Ca2+依赖的Calcineurin/NFATc1信号通路参与并调节机体内多种心血管相关疾病，但在钙化性主动脉瓣膜病(CAVD)中的作用机制尚不明确。我们前期研究发现：ox-LDL可诱导瓣膜内皮细胞钙化并促进细胞浆内Ca2+增加；钙化瓣膜组织中Calcineurin/NFATc1通路被激活，且相关报道证明NFATc1能够诱导内皮细胞炎症反应及成骨分化。因此，我们推测Calcineurin/NFATc1信号通路可能通过损伤瓣膜内皮，加重炎症细胞浸润，促进瓣膜间质细胞钙化等过程最终导致瓣膜钙化。本项目中拟构建DSCR-1 Tg转基因小鼠模型，结合Tanswell共培养，探讨Ca2+/Calcineurin/NFATc1轴激活、瓣膜内皮功能受损及瓣膜间质细胞钙化之间相互作用的机制，为主动脉瓣钙化发病机制提供新的理论依据，为临床防治提供新的靶点。

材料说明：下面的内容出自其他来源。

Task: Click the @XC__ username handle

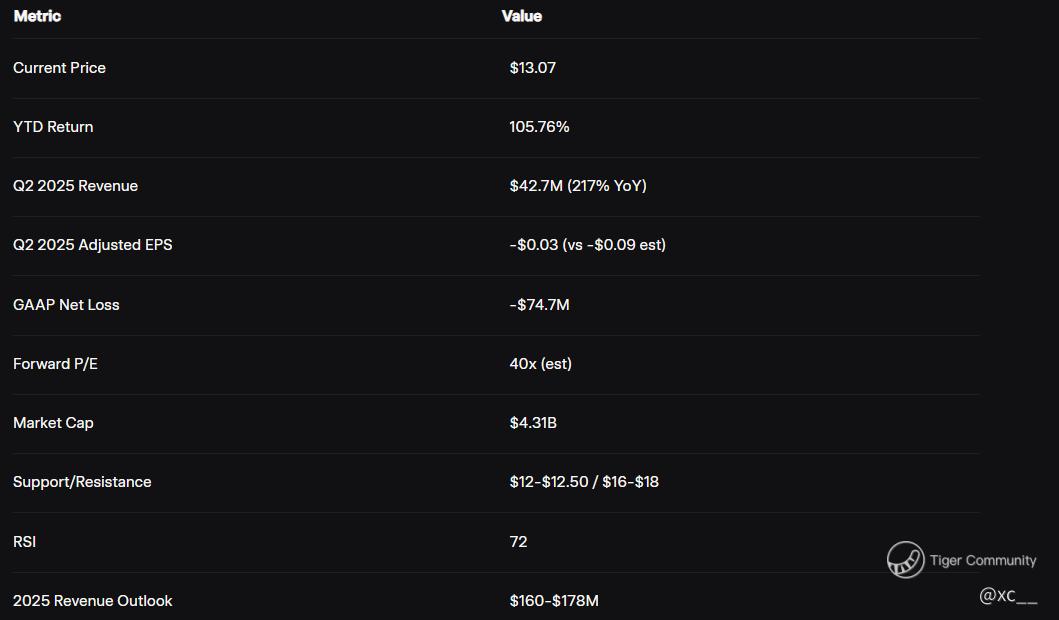Action: pos(1008,596)

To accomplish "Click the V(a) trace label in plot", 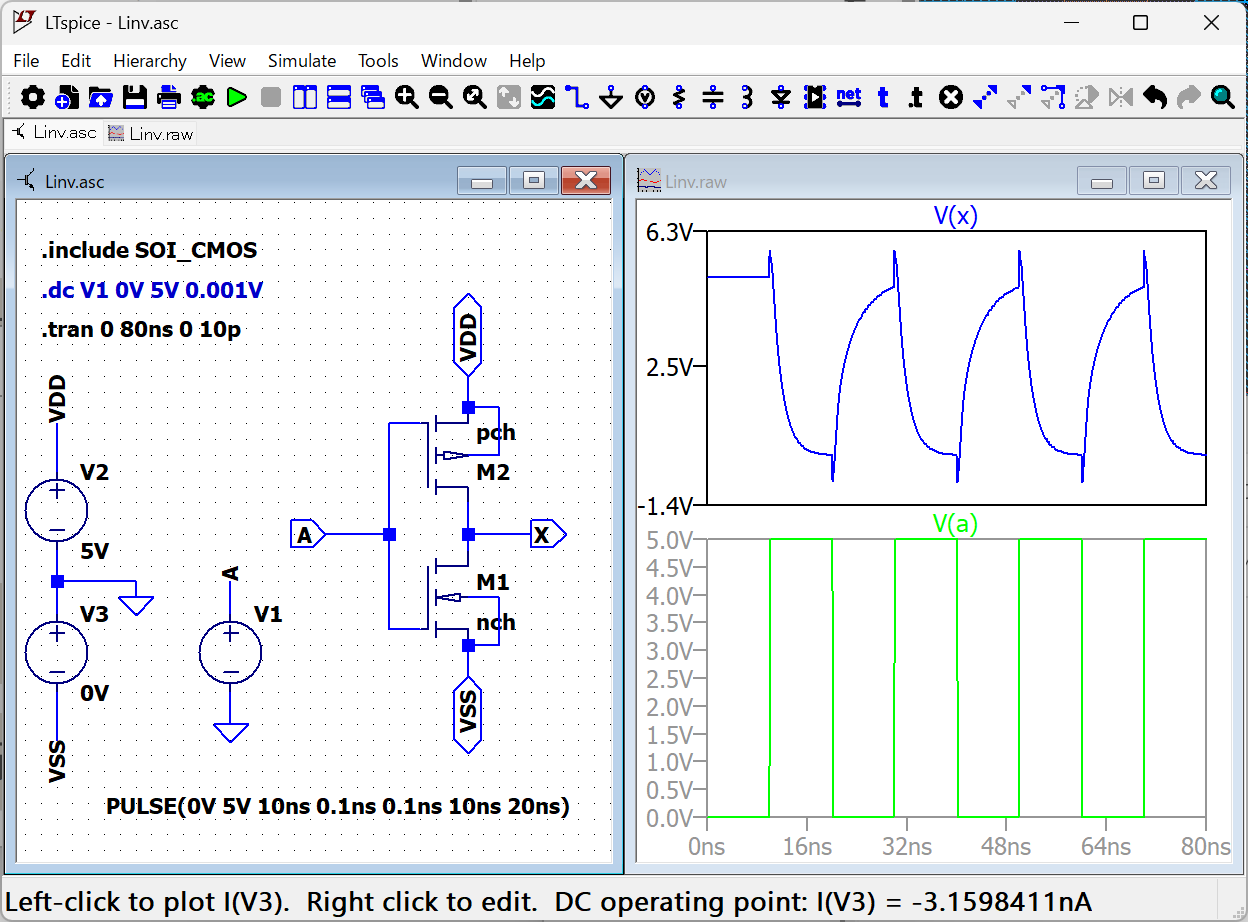I will (955, 524).
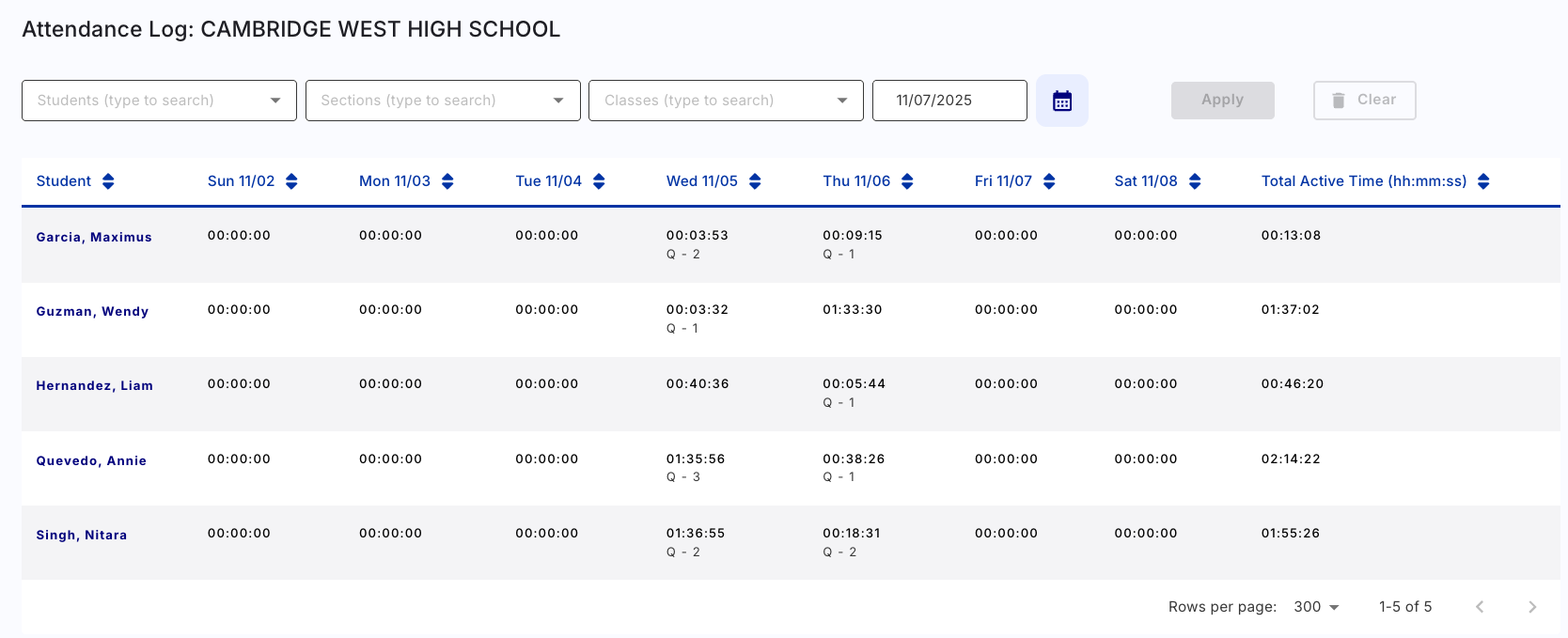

Ca2+/Calcineurin/NFATc1 axis participate and regulate various cardiovascular related diseases, but its role in Calcific aortic valve disease (CAVD) remains unclear. Our previous work found that ox-LDL induced the calcification of valve endothelial cells(VECs) and promoted the level of Ca2+ in cytoplasm; CAVD group had higher levels of Calcineurin/NFATc1 pathway than that in normal valves; NFATc1 induced the inflammatory and osteoblastic differentiation of ECs. We hypothesized that Ca2+ induced the VECs dysfunction, inflammatory response, osteoblastic differentiation and calcification of VICs, largely dependent on Calcineurin/NFATc1 pathway. To prove this hypothesis, this study will utilize ApoE and DSCR-1 transgenic mice, Transwell to investigate the role and the mechanisms of Ca2+/Calcineurin/NFATc1 axis in AV calcification pathogenesis. In vitro study, we will focus on the effect of Calcineurin/NFATc1 pathway on the dysfunction of VECs, VECs phenotype transition and its interaction with VICs. Our research will provide the first evidence on the pathogenesis of AV calcification and the theoretical and experimental basis for drug intervention of CAVD.